Can history teach us how to face betrayal and rise above it? Getting betrayed is among the hardest-to-digest experiences in life. Can we draw inspiration from real historical stories? Here is an example from historical fiction (based on facts, though), “Yavana Rani” or “The Greek Queen” is a novel that traces King Karikalan’s rise to the throne.
Here are 6 things one can take up as inspiration from this historical novel.
1) Running away does not necessarily make you a coward
The novel is based on a time about 2000 years ago when Karikala Chola came to power (The one who built Kallanai, the oldest dam still in use today). However, he had to flee for his life after his father, King Illamcetcenni is killed in a conspiracy, and the 12 minor chieftains under his kingdom join up with rival kingdoms of the Cheras and Pandyas.
2)You can start from scratch
He did not remain in hiding for nothing. He gathered an army much smaller than the Confederacy of Chera, Pandya armies, and the twelve minor chieftains. In the historic battle of Venni (which is now Kovilvenni, near Tanjore), Karikala secures a glorious victory bringing the enemy’s large army to the ground.
3) Observe your enemy and their situation and find their weaknesses.
Karikalan’s Commander in the story- Ilanchezhian, states that they cannot win over a large army if they march and advance to the enemy’s fort. Instead, he lays a plan to draw them to the battlefield.
4) Think differently, do not be put down by your wounds.
They attack and destroy croplands of enemy territory and chase away its people. This angers the enemy and draws the enemy’s army to the location of their choice- Venni. Soldiers of Karikalan’s army mix up with the commoners of the croplands and enter the enemy territory for a surprise attack. Karikalan’s commander also plots a clever battle formation of an “eagle”.
An eagle formation is a battle formation with soldiers positioned vertically like the body of an eagle plus two hidden army wings on the left and right sides of the enemy. The enemy’s battle formation was a semicircular “serpent’s body,” which was easy to attack. All they had to do was to disperse and attack the “the head” and “the tail” of the “serpent,” which would weaken the entire strategy of the enemy. This idea worked like a charm for Karikala’s army.
Karikalan began the battle before sunrise, attacking in the dark (which is not allowed). He advances his army forward long before dawn, leaving behind the lanterns and torches stuck on the ground. Imagine a man leaving his car with the headlights on but snooping forward towards you in the dark! Confusion in the enemy’s army followed, which our hero used to his full advantage. Treachery meets treachery.

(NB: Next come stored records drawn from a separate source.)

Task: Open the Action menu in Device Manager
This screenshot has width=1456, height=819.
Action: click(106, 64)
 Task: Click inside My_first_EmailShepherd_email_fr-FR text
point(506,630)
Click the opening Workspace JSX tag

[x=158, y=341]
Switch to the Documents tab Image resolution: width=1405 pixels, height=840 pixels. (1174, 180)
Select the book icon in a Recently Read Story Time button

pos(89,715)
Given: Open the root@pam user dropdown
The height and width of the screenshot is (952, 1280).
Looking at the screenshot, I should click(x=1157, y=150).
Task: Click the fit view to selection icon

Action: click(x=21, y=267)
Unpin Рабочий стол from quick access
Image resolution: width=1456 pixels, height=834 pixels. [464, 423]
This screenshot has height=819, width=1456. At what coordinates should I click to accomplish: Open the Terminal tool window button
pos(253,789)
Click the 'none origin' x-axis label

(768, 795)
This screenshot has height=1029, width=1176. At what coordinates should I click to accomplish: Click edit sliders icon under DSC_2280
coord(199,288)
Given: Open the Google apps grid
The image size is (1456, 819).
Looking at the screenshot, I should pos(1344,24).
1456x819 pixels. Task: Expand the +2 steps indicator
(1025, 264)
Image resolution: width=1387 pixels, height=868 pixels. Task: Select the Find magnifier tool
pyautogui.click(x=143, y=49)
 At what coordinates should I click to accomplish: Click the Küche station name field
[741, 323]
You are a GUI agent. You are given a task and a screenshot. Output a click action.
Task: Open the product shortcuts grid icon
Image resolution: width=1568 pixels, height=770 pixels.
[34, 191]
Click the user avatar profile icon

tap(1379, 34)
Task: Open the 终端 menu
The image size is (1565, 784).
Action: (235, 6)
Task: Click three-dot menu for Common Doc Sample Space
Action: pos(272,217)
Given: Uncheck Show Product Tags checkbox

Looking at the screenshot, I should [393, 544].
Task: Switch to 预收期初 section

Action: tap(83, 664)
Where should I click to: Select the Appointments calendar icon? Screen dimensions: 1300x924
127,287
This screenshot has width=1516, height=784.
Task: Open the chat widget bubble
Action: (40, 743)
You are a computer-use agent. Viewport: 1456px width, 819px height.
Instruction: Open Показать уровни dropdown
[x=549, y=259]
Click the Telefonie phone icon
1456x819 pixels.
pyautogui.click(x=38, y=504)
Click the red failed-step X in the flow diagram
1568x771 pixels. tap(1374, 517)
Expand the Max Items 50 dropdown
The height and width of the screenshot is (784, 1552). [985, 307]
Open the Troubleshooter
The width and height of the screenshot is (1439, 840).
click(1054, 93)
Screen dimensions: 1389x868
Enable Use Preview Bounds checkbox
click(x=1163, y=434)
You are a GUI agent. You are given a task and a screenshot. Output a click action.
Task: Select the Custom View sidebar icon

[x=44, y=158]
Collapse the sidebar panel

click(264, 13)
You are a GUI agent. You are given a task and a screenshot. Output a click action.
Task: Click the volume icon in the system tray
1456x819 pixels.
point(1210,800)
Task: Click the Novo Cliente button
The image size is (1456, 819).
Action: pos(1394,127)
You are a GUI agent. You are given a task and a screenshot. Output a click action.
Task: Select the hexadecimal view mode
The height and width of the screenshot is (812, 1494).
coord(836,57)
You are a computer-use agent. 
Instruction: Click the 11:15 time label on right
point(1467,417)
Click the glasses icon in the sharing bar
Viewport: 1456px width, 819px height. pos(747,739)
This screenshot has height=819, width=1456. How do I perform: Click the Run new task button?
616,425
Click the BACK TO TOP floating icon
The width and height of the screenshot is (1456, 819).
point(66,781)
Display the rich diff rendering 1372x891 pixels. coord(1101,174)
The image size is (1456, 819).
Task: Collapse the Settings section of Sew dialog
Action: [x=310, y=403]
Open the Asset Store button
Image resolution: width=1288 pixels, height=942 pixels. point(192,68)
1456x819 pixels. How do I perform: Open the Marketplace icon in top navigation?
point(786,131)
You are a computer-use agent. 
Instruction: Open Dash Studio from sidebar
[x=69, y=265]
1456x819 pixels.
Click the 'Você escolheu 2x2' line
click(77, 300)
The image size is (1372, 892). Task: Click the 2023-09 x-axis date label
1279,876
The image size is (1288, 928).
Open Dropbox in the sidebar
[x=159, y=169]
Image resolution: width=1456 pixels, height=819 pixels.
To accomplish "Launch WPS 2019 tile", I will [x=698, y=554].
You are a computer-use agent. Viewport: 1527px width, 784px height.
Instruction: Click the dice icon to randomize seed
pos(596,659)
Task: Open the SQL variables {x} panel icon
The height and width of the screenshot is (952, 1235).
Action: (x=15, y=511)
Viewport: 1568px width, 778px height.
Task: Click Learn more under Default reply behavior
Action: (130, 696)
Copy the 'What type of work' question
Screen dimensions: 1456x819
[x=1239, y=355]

6) Size does not matter-strategy do.
Finally, he brings them face-down. The Chera King later commits suicide. Karikalan lays the foundation for a new generation of successful Cholas and marries Velir Princess Alli (possibly after a war in history). Similarly, in the battle of Gaugamela, Alexander the Great brought down a much larger army of the Persian king Darius III using an odd and smart army strategy.
Another untold lesson from Karikalan–
Fix the gory image of war
He builds the grand Kallanai across the flourishing river Cauvery, an achievement of his period that stands even today (fortified by the British to make the 2000-year-old dam stand firm).